Go through the records below line by line and report how many lines include "size", giving the number only.
(EXTRACTED INFORMATION Opens)
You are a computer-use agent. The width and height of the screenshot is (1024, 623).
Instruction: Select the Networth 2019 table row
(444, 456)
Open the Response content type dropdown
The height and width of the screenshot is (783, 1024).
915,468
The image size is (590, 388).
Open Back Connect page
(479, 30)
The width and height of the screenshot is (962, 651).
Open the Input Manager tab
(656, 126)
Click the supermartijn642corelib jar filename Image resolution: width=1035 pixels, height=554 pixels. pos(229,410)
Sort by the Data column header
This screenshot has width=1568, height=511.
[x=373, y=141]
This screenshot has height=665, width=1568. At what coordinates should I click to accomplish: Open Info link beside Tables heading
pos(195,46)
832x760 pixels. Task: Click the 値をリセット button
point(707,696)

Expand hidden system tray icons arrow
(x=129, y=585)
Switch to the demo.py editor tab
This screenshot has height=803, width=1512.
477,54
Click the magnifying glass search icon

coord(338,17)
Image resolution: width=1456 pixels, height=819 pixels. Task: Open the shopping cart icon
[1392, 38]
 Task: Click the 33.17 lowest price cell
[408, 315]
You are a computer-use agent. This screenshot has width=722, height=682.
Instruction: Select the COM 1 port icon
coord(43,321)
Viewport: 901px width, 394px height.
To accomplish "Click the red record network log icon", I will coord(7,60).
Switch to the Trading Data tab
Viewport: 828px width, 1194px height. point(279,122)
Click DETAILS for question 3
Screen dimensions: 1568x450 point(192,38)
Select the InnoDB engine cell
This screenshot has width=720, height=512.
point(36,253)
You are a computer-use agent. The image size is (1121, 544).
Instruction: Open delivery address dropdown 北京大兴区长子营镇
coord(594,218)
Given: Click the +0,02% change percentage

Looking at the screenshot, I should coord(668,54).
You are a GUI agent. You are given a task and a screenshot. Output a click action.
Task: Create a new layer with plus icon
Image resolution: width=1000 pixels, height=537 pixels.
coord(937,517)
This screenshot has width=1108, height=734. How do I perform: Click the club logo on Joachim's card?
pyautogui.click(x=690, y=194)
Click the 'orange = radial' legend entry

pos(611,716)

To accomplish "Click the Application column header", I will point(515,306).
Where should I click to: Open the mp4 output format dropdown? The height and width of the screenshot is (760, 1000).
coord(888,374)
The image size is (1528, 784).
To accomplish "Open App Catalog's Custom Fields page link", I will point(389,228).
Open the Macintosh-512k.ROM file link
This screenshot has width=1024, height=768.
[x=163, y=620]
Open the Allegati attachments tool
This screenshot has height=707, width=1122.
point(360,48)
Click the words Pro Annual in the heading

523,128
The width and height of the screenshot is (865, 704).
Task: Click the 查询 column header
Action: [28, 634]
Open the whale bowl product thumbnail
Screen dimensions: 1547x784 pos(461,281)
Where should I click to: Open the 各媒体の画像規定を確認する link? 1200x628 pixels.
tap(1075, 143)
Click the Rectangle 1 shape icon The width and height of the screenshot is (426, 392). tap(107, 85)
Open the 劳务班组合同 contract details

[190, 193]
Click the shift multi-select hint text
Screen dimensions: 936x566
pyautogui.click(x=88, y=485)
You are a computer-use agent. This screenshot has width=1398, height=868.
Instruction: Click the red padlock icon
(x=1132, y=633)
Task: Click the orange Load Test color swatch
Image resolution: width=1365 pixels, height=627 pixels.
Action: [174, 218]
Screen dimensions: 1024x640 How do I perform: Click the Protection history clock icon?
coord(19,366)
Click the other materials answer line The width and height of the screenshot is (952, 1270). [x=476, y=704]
(EXTRACTED INFORMATION Closes)
:: RESULT ::
3